Entries on finding words and elements
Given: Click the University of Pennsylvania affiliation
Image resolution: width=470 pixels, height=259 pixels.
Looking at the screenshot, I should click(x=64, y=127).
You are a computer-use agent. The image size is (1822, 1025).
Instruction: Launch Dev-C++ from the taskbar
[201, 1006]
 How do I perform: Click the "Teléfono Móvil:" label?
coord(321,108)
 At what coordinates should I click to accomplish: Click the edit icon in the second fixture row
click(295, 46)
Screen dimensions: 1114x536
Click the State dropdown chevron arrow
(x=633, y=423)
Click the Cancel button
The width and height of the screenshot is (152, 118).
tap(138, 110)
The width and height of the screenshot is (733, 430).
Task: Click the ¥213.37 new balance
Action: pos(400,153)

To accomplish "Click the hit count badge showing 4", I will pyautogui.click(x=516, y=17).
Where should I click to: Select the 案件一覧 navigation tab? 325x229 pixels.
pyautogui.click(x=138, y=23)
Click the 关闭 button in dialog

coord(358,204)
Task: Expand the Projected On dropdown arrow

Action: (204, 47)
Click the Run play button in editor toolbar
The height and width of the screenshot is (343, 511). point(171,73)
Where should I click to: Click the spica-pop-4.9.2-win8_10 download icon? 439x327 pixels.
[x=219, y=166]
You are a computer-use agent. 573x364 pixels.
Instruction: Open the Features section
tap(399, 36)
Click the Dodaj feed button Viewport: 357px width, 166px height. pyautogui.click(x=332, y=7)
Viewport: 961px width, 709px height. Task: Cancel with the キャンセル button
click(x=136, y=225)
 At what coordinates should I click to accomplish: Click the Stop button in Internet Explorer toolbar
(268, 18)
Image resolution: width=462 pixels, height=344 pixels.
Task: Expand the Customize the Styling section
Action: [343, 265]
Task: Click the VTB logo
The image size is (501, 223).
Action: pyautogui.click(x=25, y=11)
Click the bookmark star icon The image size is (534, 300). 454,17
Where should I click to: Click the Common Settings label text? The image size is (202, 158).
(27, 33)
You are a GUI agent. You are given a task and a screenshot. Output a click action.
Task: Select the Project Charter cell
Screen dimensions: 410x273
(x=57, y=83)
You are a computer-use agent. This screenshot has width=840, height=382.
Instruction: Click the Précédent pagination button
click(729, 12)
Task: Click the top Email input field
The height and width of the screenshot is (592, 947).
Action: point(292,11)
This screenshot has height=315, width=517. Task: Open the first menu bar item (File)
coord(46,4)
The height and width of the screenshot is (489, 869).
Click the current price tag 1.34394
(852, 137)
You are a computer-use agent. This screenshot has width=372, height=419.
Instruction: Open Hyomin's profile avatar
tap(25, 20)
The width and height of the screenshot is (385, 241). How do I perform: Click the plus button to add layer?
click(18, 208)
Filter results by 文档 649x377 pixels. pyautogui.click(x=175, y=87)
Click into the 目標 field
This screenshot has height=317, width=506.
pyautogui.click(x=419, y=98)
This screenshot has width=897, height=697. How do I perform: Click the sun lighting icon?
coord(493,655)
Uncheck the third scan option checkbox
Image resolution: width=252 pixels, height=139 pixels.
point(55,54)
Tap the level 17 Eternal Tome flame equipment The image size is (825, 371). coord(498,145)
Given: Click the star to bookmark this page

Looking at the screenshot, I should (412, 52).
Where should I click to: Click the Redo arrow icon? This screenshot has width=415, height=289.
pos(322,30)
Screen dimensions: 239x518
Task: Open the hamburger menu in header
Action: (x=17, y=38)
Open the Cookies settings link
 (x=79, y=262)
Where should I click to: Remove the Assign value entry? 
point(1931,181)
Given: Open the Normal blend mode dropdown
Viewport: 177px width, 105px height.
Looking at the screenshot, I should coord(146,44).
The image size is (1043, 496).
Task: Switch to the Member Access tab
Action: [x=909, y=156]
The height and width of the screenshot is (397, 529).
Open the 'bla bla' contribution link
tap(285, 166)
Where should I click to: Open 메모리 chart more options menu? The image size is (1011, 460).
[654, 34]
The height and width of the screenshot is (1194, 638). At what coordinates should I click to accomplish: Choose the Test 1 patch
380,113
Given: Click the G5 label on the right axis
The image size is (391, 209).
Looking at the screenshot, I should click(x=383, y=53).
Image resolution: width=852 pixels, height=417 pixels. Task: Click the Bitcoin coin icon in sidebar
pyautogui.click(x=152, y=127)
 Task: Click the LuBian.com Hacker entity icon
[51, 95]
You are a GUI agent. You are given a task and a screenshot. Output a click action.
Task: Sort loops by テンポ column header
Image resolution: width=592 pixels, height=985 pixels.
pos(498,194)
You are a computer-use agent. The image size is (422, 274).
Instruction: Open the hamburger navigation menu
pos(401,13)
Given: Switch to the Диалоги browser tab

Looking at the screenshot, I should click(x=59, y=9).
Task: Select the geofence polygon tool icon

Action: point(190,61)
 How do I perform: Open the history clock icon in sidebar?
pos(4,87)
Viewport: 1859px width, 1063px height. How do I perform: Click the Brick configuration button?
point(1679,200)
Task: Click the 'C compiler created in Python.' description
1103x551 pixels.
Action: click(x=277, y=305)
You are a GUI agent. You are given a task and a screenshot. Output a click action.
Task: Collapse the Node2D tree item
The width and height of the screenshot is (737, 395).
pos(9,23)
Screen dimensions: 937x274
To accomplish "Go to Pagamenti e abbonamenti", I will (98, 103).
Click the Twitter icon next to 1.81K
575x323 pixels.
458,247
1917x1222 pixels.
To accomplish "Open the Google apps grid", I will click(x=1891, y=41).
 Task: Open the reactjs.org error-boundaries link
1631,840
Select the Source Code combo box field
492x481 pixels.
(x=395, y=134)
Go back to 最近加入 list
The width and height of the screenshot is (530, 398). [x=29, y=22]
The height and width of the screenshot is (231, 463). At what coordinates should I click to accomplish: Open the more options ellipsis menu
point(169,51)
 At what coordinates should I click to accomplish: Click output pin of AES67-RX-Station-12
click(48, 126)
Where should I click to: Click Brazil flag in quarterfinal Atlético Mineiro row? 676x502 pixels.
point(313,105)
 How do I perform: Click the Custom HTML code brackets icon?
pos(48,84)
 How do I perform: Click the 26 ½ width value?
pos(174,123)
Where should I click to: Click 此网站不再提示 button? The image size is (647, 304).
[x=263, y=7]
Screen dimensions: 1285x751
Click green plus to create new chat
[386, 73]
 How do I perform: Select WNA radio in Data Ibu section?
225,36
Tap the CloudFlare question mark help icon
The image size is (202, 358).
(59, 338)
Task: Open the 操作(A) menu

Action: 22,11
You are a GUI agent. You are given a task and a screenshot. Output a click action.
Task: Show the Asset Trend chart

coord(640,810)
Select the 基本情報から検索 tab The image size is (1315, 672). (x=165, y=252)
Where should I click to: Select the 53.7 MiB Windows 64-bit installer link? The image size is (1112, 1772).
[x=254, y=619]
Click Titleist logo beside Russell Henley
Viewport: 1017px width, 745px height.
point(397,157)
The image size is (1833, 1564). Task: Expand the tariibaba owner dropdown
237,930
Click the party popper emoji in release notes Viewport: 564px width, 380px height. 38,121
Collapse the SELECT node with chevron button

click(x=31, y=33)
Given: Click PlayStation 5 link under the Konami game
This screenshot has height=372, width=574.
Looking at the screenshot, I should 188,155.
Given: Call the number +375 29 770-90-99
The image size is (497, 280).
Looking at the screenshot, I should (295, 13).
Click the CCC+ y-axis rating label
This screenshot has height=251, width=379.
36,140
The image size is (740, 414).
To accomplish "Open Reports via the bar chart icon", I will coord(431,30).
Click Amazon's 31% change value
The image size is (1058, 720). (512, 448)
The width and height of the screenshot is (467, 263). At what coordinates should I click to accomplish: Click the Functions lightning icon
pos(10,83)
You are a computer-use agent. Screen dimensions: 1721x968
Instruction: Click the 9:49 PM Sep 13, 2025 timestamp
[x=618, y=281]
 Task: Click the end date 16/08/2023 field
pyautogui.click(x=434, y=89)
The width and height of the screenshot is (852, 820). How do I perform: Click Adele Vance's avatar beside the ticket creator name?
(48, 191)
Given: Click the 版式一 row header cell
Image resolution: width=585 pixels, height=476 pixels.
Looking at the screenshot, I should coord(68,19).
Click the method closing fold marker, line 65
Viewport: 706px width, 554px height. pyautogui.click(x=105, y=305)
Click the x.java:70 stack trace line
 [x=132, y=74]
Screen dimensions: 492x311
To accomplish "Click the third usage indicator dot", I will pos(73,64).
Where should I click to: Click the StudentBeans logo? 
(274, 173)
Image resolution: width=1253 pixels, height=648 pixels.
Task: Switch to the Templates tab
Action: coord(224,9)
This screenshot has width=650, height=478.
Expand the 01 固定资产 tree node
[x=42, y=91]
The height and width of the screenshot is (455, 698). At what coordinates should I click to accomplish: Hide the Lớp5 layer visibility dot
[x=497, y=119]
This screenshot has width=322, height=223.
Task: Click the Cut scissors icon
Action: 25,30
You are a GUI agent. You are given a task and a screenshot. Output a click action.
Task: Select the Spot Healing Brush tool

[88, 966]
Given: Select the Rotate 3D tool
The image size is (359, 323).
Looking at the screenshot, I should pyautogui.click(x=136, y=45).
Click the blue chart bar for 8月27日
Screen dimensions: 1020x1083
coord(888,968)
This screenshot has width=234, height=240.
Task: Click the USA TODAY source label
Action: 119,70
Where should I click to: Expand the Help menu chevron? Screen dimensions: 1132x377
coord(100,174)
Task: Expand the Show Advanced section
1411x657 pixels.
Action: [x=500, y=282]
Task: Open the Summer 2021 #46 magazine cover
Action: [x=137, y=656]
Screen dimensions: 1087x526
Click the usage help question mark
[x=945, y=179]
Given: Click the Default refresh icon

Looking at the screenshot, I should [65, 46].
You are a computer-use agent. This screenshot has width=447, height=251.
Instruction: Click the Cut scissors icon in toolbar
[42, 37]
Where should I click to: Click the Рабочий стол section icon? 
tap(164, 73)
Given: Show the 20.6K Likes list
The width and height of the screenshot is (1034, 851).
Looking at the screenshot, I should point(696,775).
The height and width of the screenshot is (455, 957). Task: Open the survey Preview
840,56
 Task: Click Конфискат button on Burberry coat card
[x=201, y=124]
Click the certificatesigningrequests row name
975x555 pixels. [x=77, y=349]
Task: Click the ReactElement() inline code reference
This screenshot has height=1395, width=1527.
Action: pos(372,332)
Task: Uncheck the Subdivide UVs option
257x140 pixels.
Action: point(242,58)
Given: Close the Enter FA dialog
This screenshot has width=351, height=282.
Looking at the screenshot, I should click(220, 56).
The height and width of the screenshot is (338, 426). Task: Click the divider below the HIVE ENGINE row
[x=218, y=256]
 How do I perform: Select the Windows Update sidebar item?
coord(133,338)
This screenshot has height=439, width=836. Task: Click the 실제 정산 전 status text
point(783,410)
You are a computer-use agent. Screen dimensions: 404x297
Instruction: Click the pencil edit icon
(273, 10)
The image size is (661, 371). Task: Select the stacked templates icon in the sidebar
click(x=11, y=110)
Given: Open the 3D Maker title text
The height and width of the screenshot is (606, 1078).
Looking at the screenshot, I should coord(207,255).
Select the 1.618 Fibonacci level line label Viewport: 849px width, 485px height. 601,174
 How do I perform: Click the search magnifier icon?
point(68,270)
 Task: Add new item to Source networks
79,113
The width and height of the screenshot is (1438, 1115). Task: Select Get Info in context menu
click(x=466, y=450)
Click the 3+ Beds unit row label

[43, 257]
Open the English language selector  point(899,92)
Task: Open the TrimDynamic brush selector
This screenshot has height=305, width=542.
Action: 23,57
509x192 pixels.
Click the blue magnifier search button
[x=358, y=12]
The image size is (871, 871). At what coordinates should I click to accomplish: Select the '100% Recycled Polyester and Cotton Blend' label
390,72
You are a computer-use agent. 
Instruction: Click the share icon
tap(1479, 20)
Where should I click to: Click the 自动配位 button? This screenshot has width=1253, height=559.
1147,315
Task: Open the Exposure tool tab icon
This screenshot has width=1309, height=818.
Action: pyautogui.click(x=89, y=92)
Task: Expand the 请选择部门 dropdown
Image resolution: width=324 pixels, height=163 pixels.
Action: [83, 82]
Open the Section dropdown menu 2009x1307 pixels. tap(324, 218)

◆ **What is required**
Can you return the material verbatim from the line containing "You are a computer-use agent. Screen dimensions: 404x297" through the line containing "tap(1479, 20)", including both of those lines?

◆ **The response**
You are a computer-use agent. Screen dimensions: 404x297
Instruction: Click the pencil edit icon
(273, 10)
The image size is (661, 371). Task: Select the stacked templates icon in the sidebar
click(x=11, y=110)
Given: Open the 3D Maker title text
The height and width of the screenshot is (606, 1078).
Looking at the screenshot, I should coord(207,255).
Select the 1.618 Fibonacci level line label Viewport: 849px width, 485px height. 601,174
 How do I perform: Click the search magnifier icon?
point(68,270)
 Task: Add new item to Source networks
79,113
The width and height of the screenshot is (1438, 1115). Task: Select Get Info in context menu
click(x=466, y=450)
Click the 3+ Beds unit row label

[43, 257]
Open the English language selector  point(899,92)
Task: Open the TrimDynamic brush selector
This screenshot has height=305, width=542.
Action: 23,57
509x192 pixels.
Click the blue magnifier search button
[x=358, y=12]
The image size is (871, 871). At what coordinates should I click to accomplish: Select the '100% Recycled Polyester and Cotton Blend' label
390,72
You are a computer-use agent. 
Instruction: Click the share icon
tap(1479, 20)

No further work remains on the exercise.